Another boat I find interesting is the Perry designed Nordic 40. With about 18,000 disp. and very sweet lines, it has an appeal to me. Although it appears to be Taiwan built, the deck is balsa cored, with no teak overlay, scantlings seem to be sound and one would hope that by the mid 80''s, Bob Perry would have monitored the construction fairly rigorously. Concerns to me would be quality of wiring, construction and attachment of the tanks, in-board chain plate configuration and so on. I have to assume it sails very well. I would appreciate greatly any feedback.

BTW, I owned a Perry designed Taiwan built 36 footer in the early to mid 80''s. It was a great sailing vessel and easily handled in a blow, although too much teak on deck for reasonable maintenance. 

Also, still very interested in the J-40, thanks to all of you on this site.


----------



## jack_patricia (May 20, 2001)

D:

Your query suggests to me that you may be the perfect kind of candidate to subscribe to Perry''s consulting services. Last I read about it, this required a one-time fee or $500 and, in turn, allowed to communicate directly with him on any number of boat choices, build quality on the ones with which he was familiar, get A''s to your Q''s on his own designs, etc. Sounded like a pretty good deal to me, especially when considering how little a % that is relative to the purchase & outfitting cost you''re considering.

If you follow thru on that suggestion, I''d sure encourage you to give us feedback on how it went.

Jack


----------



## TSOJOURNER (Dec 16, 1999)

See now the Nordic 40 is also attractive to me and presents an interesting point of comparison with the J-40. Though the same length overall, the N-40 is slightly heavier (18,000 vs. 17,300 depending upon who you ask), and has a shorter LWL (32.5 vs. 34.0). Standard draft and maximum beam are within 2-3 inches of matching, but the J is slightly narrower and deeper.

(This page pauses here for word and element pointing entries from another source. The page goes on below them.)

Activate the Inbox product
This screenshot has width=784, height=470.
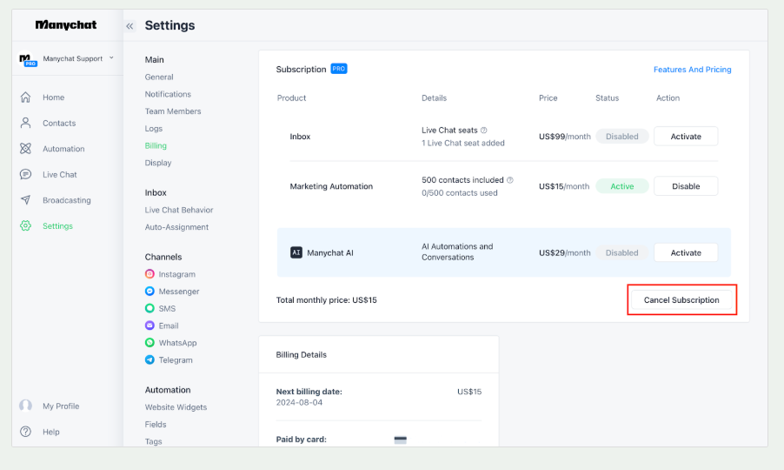[x=685, y=137]
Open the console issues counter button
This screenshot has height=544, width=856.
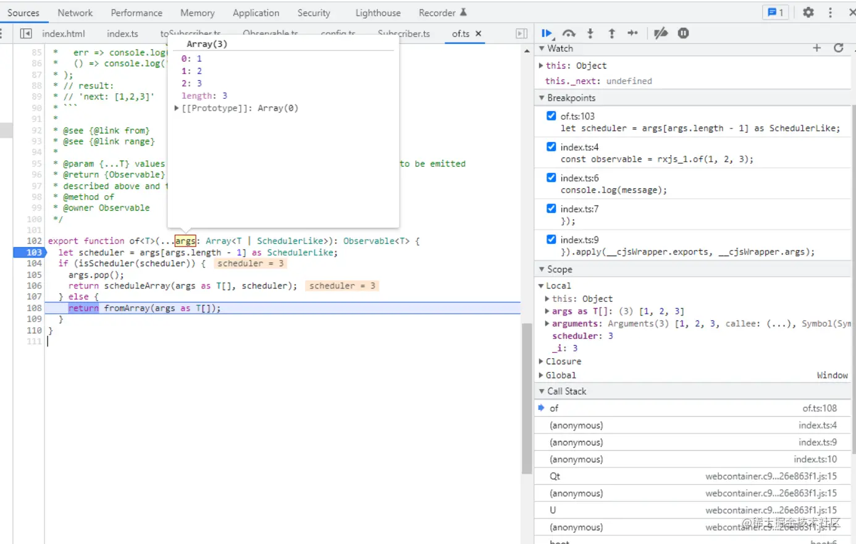tap(775, 12)
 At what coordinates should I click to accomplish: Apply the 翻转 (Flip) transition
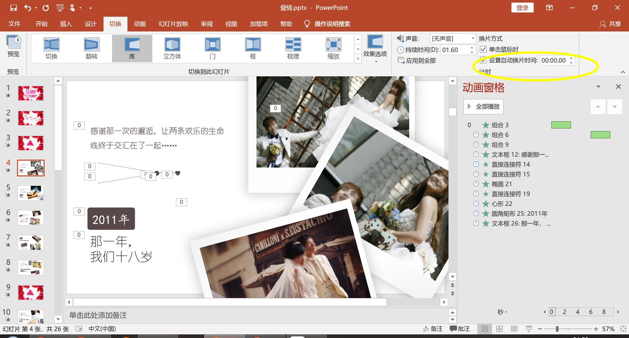91,48
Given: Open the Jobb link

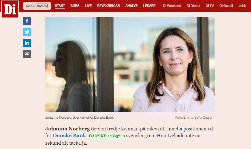Looking at the screenshot, I should [x=242, y=6].

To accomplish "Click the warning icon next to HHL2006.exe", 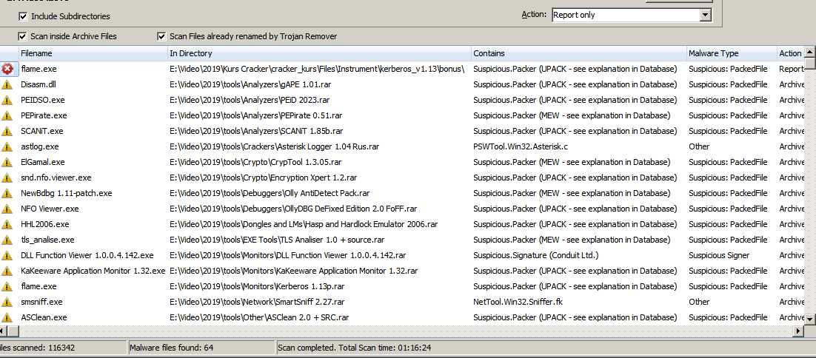I will [7, 224].
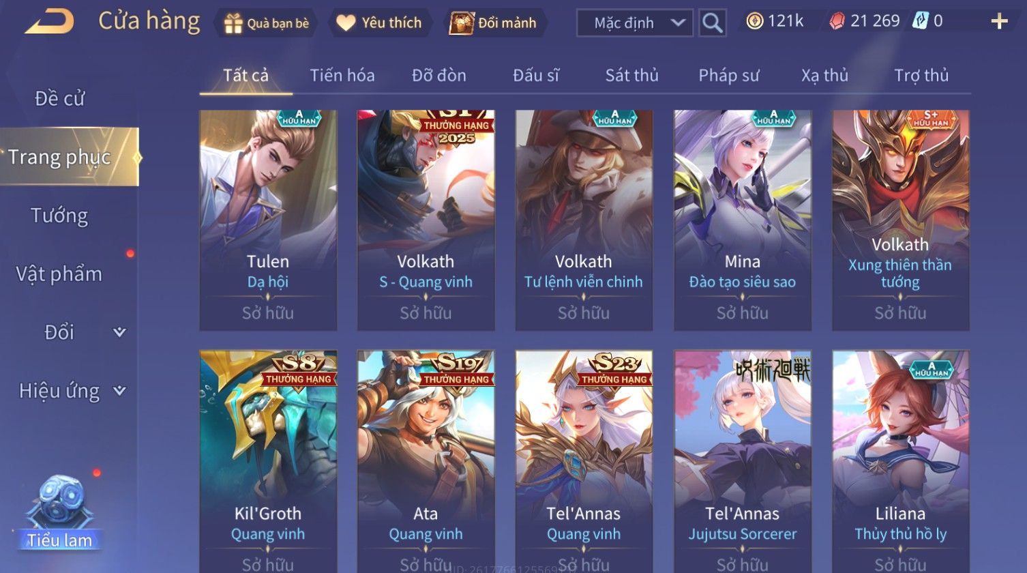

Though both boats have sufficient sail area / displacement ratios that are large relative to traditional cruisers, the difference significantly favors the J-boat (18.3 vs. 17.6) and it achieves that sail area in a much different manner. The fore-triangle is comparatively huge on the Nordic and the boom of the J-40 is about the longest I’ve seen on any 40’ sailboat!

I have long been puzzled why these relatively subtle differences seem to vastly benefit the sailing speed of the J-40, but I suppose they are compounded to that end. Of course the important mainsail controls are placed more beneficially in the J-Boat. 

On the other hand, the Nordic 40 only rates 12 seconds / mile slower (depending upon who you ask). It has that protected keel hung rudder and bigger tanks. With variations, they typically have huge galleys and lots of storage cabinets. Given their greater displacement they can carry more gear without deleterious side effects (as has been discussed on other threads). The only structural defect I’ve heard rumored is a weakness in the mast step area (but would like to hear confirmation of that from other owners).

Once again and as always, it comes down to preferences, doesn’t it? Carrying capacity, racing ability, ease of handling… Think about it, but not too long. -Phil


----------



## jparker11 (Jul 8, 2000)

ddimaui,

Nordics were built in the USA by the same family that built the earliest Valiants and Uniflite PB''s. They never met at drum of resin they didn''t like (except for the experiment with fire retardant additives in the mid-70''s).

In the late ''80''s, they would commission Nordics in a slip adjacent to mine. Every morning the riggers would have to wash the drool and fingerprints of my previous nights inspection activities.

Very robust construction, and, to this day, the initial owners group has taken exceptional care of these boats. Have never found a project Nordic and the resale prices attest to this fact.

Good initial build quality and good design...well worth a look.


----------